A bill requiring California children to be vaccinated before they enter school passed a key Senate committee Wednesday, while over 100 parents protested that it would deprive many young people of a public education.
From the Los Angeles Times:
The measure cleared the Senate Education Committee on a bipartisan 7-2 vote after its authors agreed to changes that would make it easier for parents to home-school their children if they decided against immunization.
The bill goes next to the Senate Judiciary Committee, a seven-member panel that includes five lawmakers who have voted for or are co-authors of the bill. The proposal must also pass the Appropriations Committee before it can reach the Senate floor and, if it passes there, transfer to the Assembly.
The legislation, by Democratic Sens. Richard Pan of Sacramento and Ben Allen of Santa Monica, would eliminate parents’ option to exempt their children from state-required vaccinations on grounds of personal belief.
Now, the only exception will be for medical exemptions.

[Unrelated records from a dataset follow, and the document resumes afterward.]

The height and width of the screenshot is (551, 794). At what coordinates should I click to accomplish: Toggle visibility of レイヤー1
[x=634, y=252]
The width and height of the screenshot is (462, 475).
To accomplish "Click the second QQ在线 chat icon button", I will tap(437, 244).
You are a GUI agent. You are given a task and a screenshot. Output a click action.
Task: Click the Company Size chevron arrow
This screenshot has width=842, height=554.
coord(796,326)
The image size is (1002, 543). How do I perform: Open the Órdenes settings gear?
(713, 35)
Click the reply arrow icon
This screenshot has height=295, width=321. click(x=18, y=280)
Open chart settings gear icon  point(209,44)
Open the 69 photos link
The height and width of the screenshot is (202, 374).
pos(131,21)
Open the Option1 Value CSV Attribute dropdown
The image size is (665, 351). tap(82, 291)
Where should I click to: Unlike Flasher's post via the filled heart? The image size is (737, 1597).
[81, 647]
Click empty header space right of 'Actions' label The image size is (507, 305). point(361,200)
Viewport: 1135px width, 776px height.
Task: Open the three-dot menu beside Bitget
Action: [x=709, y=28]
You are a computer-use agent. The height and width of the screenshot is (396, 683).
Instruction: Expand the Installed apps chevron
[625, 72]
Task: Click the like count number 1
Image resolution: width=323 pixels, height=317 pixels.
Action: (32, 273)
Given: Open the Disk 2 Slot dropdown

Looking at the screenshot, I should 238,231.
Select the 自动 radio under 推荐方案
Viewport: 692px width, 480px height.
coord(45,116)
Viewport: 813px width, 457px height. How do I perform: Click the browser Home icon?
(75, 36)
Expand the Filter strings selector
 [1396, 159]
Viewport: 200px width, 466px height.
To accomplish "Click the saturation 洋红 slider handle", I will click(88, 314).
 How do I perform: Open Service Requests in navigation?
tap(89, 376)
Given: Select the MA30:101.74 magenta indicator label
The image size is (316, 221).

“While this bill won’t reach everyone, it will increase everyone’s safety against preventable diseases,” Allen told the education committee Wednesday. “We think we’ve struck a fair balance here that provides more options to parents who are concerned about not vaccinating their children.”
According to the Times, over 100 opponents of the bill, many wearing red shirts, packed the committee hearing room.
“I am shocked and disappointed,” said Tina Kimmel, who claimed to be a former research scientist with the state Department of Public Health.
Last week, many parents and children testified against the proposal, saying that they didn’t believe vaccines were safe and that they were worried the bill would deprive young people of the right to an education. Committee members including Chairwoman Carol Liu (D-La Cañada Flintridge) had voiced similar concerns.